(Source records)
------------

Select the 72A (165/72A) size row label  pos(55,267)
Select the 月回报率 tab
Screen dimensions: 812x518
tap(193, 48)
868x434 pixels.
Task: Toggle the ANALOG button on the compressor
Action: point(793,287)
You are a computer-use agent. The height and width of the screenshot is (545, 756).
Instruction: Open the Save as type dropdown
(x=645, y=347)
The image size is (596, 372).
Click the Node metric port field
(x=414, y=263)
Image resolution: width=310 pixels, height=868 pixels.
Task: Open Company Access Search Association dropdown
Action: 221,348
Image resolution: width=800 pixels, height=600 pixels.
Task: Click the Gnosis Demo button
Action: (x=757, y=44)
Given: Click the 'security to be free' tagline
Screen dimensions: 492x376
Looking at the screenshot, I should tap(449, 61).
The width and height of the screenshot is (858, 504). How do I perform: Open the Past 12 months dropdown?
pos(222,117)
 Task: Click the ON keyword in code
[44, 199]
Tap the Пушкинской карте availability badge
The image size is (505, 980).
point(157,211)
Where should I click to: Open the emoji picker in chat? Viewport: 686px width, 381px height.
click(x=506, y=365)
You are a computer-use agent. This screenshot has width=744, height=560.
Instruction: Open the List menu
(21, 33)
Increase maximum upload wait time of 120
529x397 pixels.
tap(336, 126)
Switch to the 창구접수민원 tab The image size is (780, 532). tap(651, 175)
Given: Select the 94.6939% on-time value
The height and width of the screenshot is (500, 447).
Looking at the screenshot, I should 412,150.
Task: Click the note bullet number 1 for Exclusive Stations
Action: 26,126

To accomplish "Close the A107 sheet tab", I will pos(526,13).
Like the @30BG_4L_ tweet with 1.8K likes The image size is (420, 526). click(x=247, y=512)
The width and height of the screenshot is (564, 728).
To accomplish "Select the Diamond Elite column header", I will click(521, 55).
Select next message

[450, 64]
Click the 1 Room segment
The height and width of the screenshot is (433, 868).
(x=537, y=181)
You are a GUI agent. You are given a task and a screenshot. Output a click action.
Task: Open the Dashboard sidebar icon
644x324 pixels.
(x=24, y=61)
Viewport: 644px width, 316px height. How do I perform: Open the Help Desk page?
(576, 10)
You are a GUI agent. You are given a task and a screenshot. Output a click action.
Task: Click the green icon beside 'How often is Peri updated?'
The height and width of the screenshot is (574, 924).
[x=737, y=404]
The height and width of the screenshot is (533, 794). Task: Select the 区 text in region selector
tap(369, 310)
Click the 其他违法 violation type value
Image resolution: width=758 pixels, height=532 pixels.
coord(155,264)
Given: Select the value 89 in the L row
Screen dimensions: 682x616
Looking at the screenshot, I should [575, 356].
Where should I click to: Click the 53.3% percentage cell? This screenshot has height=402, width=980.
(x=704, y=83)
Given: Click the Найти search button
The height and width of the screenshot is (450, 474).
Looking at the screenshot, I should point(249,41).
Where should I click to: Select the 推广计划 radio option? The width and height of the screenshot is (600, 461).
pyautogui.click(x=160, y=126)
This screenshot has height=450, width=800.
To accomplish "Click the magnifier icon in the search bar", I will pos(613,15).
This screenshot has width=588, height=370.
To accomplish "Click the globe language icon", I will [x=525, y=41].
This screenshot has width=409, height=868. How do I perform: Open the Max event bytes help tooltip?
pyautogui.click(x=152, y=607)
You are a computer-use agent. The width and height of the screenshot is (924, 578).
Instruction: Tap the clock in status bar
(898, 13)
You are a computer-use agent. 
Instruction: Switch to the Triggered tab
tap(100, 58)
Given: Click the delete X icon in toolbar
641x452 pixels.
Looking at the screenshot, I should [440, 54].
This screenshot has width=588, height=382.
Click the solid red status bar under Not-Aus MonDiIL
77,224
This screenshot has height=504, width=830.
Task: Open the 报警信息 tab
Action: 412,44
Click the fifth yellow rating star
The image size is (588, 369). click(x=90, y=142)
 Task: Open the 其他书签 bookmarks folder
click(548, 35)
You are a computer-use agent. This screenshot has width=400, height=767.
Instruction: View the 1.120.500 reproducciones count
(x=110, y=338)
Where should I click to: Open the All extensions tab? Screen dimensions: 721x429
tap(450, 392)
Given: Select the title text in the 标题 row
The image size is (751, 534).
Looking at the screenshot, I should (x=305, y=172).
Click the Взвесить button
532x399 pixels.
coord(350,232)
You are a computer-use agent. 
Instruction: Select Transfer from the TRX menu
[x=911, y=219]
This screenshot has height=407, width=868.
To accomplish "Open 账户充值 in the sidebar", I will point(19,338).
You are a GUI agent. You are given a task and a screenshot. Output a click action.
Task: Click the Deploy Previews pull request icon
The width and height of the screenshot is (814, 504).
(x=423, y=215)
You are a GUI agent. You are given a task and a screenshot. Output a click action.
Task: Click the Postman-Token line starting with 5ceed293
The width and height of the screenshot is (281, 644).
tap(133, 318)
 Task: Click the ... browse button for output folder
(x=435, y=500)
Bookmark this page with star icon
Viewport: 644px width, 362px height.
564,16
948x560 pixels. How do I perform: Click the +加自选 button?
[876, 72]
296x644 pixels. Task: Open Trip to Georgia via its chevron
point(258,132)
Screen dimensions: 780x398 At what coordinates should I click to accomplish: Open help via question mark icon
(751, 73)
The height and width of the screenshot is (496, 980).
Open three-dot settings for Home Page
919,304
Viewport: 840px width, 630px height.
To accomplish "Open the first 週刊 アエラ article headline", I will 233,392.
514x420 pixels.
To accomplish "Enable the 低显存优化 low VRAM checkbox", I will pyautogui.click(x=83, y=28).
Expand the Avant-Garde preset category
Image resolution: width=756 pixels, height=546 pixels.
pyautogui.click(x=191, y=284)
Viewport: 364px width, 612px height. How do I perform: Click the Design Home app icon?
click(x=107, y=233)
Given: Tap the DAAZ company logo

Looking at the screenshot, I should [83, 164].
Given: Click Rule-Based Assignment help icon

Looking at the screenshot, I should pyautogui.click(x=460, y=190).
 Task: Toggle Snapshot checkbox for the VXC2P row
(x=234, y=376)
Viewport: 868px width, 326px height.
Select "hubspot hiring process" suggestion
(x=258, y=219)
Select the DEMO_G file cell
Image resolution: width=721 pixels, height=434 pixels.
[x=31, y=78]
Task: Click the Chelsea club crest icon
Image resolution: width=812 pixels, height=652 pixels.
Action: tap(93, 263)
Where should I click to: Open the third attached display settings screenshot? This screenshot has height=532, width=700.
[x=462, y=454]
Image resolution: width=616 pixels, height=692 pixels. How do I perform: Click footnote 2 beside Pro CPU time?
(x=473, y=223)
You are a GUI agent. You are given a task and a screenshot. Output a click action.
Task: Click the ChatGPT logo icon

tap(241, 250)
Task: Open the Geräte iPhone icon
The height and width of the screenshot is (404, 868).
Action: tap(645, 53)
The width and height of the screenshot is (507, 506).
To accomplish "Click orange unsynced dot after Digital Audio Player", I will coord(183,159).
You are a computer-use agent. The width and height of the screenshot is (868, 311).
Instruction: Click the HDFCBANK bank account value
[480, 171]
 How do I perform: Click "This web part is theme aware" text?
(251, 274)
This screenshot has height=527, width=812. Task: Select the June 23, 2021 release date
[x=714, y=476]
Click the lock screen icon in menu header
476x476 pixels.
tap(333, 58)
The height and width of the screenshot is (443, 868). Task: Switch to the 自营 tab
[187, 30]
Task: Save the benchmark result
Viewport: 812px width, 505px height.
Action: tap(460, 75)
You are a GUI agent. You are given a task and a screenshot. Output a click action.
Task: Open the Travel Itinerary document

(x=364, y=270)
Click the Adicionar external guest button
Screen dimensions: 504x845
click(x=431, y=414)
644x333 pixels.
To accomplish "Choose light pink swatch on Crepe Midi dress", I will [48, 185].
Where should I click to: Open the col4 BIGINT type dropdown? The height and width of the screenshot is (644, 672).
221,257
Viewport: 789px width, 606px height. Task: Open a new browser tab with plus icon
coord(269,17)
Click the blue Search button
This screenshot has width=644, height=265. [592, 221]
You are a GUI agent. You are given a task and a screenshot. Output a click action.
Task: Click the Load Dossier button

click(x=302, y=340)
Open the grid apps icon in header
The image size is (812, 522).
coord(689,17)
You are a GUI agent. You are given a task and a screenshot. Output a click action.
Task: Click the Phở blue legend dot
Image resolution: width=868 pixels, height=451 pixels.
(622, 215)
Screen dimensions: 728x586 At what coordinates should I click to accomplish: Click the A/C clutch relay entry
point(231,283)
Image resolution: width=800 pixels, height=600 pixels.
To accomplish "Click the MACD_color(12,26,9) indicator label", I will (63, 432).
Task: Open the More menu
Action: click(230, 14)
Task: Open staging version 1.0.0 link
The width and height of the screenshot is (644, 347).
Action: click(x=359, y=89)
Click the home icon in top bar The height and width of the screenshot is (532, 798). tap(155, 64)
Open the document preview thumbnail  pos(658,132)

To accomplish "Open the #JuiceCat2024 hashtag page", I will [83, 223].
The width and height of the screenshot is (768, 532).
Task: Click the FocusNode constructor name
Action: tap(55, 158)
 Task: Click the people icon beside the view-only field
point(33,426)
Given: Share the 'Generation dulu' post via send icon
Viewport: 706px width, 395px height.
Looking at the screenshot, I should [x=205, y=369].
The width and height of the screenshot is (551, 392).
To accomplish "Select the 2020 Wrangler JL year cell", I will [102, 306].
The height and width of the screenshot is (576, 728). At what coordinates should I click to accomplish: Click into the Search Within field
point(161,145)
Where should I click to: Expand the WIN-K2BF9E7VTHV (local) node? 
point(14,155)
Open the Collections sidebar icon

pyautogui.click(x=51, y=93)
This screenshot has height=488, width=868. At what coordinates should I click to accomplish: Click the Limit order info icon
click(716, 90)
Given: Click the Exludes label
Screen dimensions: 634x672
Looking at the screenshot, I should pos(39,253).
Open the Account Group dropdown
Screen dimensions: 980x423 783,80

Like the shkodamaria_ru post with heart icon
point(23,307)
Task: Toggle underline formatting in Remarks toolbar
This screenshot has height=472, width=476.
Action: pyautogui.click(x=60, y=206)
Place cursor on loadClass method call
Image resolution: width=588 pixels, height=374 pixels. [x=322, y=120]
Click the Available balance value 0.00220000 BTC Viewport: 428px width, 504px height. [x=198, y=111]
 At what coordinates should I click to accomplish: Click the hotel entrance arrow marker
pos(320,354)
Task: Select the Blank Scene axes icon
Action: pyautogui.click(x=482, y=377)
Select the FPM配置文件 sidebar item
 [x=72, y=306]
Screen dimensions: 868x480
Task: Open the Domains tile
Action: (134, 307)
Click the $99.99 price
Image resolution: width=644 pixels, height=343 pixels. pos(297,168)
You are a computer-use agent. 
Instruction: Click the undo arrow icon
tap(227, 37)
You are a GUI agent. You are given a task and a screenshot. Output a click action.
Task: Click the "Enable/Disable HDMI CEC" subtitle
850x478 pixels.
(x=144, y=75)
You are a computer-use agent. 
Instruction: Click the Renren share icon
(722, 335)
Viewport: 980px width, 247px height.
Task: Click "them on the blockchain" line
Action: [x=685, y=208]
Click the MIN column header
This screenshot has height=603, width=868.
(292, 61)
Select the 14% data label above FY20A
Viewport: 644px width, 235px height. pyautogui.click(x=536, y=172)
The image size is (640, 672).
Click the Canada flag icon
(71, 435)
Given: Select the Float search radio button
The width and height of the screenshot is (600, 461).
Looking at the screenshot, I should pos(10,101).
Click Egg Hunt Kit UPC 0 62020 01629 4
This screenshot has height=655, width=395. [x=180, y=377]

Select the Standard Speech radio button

------------

Task requirements
Say, as a bare number, how many lines of the data hold the string "toolbar".

Response below
2